Democrat Doug Jones's election as U.S. senator from Alabama was certified today, despite a lawsuit from opponent Roy Moore challenging the results.
"Doug Jones will be certified today at 2 p.m. eastern time, 1 p.m. central time," Alabama Secretary of State John Merrill told CNN's New Day this morning. "The governor, Kay Ivey, our attorney general Steve Marshall and I will meet in the office of the secretary state, in the executive office, and we will sign the documents certifying him as the senator for the state of Alabama. He will be sworn in by Vice President Pence on the third of January when the Senate returns." The results have now been formally certified.

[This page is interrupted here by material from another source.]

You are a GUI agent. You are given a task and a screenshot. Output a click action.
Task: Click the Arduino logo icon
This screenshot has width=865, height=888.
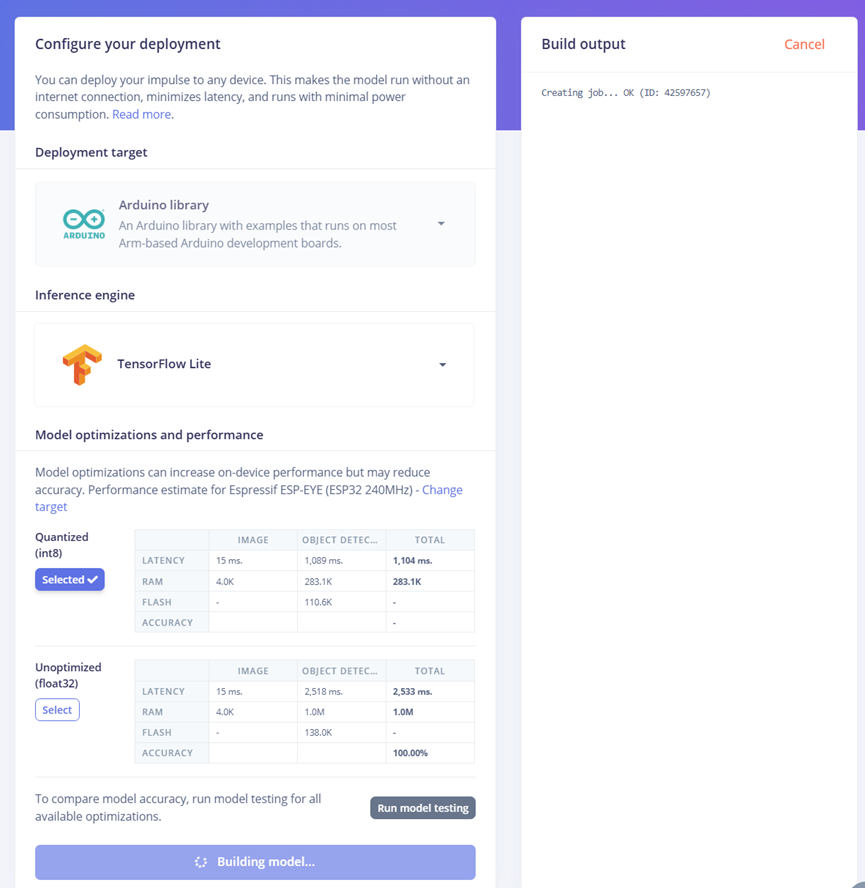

Moore filed a complaint in Montgomery County Circuit Court late Wednesday asking state officials to delay certification of the December 12 special election until they investigate "all the evidence of potential fraud," which he contends was widespread. Alabama "will suffer irreparable harm" otherwise, the complaint argues, going on to urge state leaders to call a new special election. About 12:30 p.m. Central time today, a judge denied Moore's request to halt certification, reports AL.com, a site for several Alabama newspapers.
The complaint's arguments were fairly thin. "It cites rumors of election fraud that have already been investigated and refuted by the Alabama secretary of state, argues that high Democratic turnout in key areas was statistically unlikely, and reports that Moore himself has taken a polygraph test -- an attempt to disprove allegations that he made unwanted sexual advances on teenagers when he was in his 30s," The Washington Post reports.
The allegations, first reported by the Post, may have been what cost Moore the election. Moore, a Republican, is an anti-LGBT, religious right extremist who was twice removed as chief justice of the Alabama Supreme Court -- the first time for refusing to take down a Ten Commandments monument from the state courthouse, the second time for trying to block marriage equality in the state. He unexpectedly lost to Jones by about 20,000 votes in the special election to fill the Senate seat vacated by Jeff Sessions, who is now U.S. attorney general. Moore bested the interim senator, Luther Strange, in the Republican primary.
Moore's complaint cites four so-called experts on why there should be a new election, but some of them come with "baggage," the Post reports. James Condit Jr., for instance, is a Holocaust denier, according to the Forward, a publication focusing on Jewish concerns.
Condit "has previously written and spoken about Zionist control of the media, the Nazi Party and the Catholic Church, that Israel played a role in the September 11, 2001 terror attacks, and that it was 'preposterous' that six million Jews died in the Holocaust or that there were gas chambers at Auschwitz," the Forward notes.
Another, Richard Charnin, "claimed to have 'mathematically' proven a conspiracy behind the assassination of John F. Kennedy," the Post reports.
Sam Coleman, a spokesman for Jones's campaign, was not impressed by Moore's complaint. "This desperate attempt by Roy Moore to subvert the will of the people will not succeed," he told the Post. "The election is over, it's time to move on."